Desde el estrado, el valí Mahmud pidió silencio agitando los brazos. Cuando enmudecieron todos, dijo con voz cansada:
—Doy gracias al Todopoderoso porque me ha ayudado a darme cuenta de lo que sucede sin que se haya derramado sangre inocente ni tengamos ahora males mayores. En verdad, Él es generoso en misericordia y perdón. Cierto es que el cadí Sulaymán Aben Martín me advirtió hace tiempo de que había descontento en la ciudad. Pero de ningún modo sospeché que nos aguardaba esto. Y veo que el propio Sulaymán está desconcertado. Ahora no me parece oportuno mirar hacia atrás, sino adelante. Debemos juzgar la situación y obrar en consecuencia.

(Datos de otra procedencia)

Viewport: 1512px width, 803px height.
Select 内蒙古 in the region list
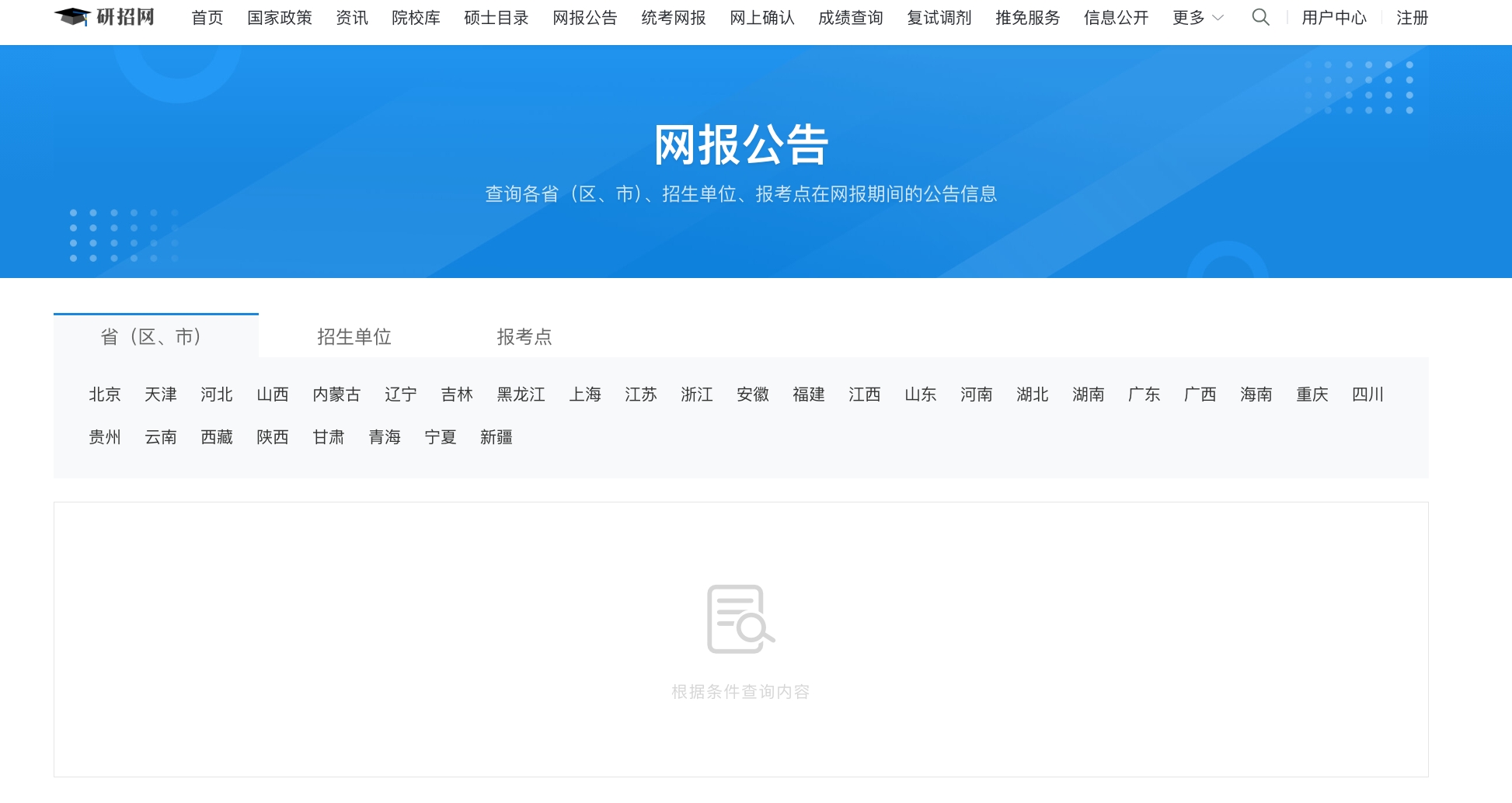336,395
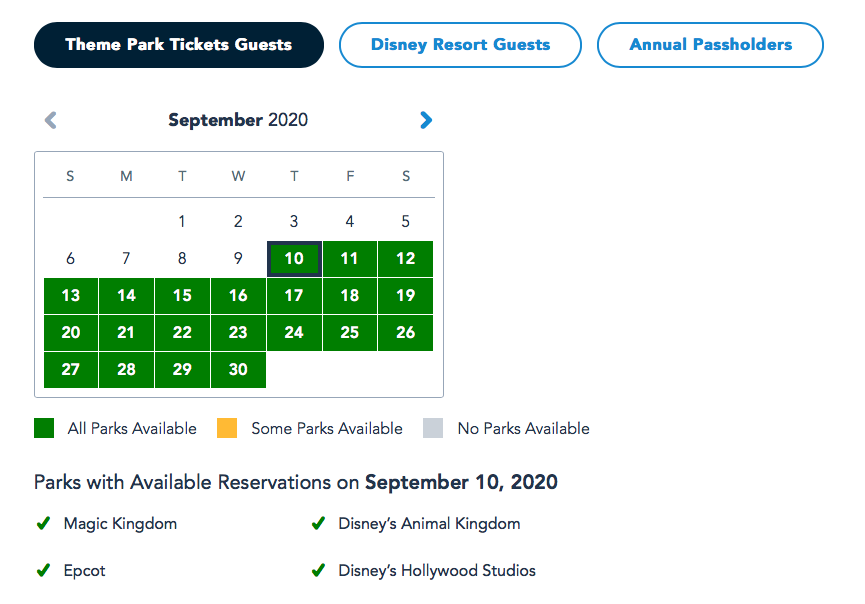Choose September 30 on the calendar
The width and height of the screenshot is (865, 604).
[238, 370]
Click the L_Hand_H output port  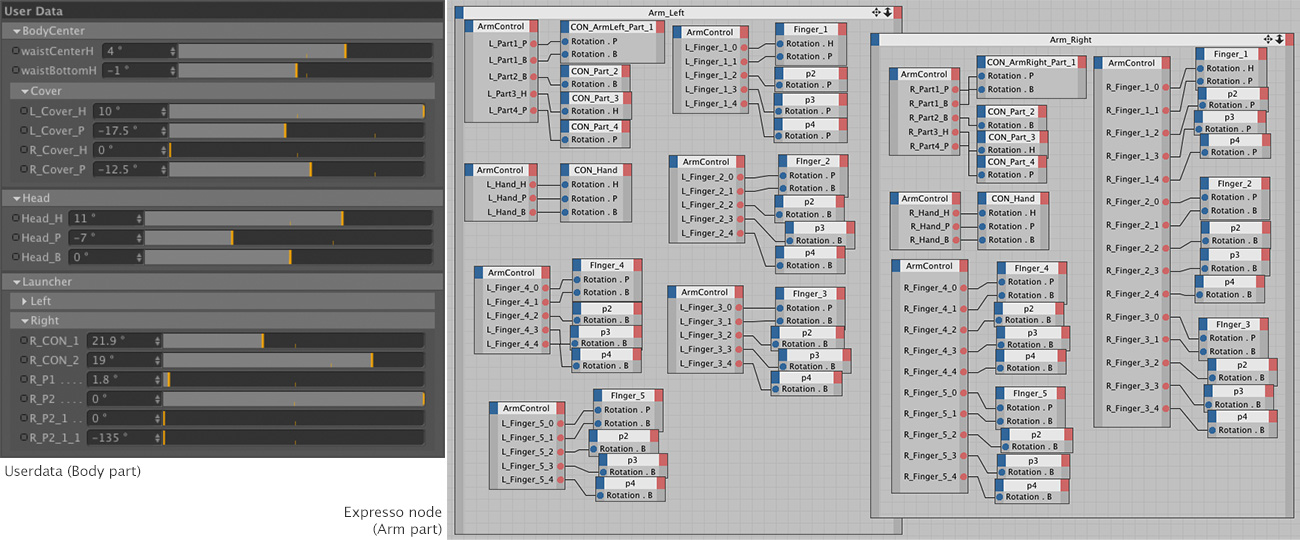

En primer lugar, mando que los violentos sean castigados, pues nada debe turbar el orden de la ciudad. Una vez cumplida esa sagrada obligación, deberá convocarse a todos los cadíes de Mérida, a todos los jeques y a todos los notables, incluso a las autoridades dimmíes de los infieles cristianos y judíos de Mérida. Hay que saber cómo andan los ánimos y qué es lo que procede hacer. Pero nada será más pernicioso en este momento que estar divididos.